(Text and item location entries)
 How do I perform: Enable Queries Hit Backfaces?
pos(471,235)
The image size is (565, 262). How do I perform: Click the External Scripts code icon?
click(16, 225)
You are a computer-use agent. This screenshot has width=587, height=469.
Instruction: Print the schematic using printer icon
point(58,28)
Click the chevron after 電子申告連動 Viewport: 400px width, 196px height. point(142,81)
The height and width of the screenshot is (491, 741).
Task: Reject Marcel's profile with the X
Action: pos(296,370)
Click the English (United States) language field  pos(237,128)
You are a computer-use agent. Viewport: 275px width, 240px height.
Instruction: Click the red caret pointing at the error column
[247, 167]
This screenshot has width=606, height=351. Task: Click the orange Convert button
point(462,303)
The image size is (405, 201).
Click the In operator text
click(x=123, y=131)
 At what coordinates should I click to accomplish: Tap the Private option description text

→ **Written task**: Render all of the data above as a Markdown table with the columns "Row" and "Line," numbering each line and omitting blank lines.

→ **Response below**:
| Row | Line |
|---|---|
| 1 |  How do I perform: Enable Queries Hit Backfaces? |
| 2 | pos(471,235) |
| 3 | The image size is (565, 262). How do I perform: Click the External Scripts code icon? |
| 4 | click(16, 225) |
| 5 | You are a computer-use agent. This screenshot has width=587, height=469. |
| 6 | Instruction: Print the schematic using printer icon |
| 7 | point(58,28) |
| 8 | Click the chevron after 電子申告連動 Viewport: 400px width, 196px height. point(142,81) |
| 9 | The height and width of the screenshot is (491, 741). |
| 10 | Task: Reject Marcel's profile with the X |
| 11 | Action: pos(296,370) |
| 12 | Click the English (United States) language field  pos(237,128) |
| 13 | You are a computer-use agent. Viewport: 275px width, 240px height. |
| 14 | Instruction: Click the red caret pointing at the error column |
| 15 | [247, 167] |
| 16 | This screenshot has width=606, height=351. Task: Click the orange Convert button |
| 17 | point(462,303) |
| 18 | The image size is (405, 201). |
| 19 | Click the In operator text |
| 20 | click(x=123, y=131) |
| 21 |  At what coordinates should I click to accomplish: Tap the Private option description text |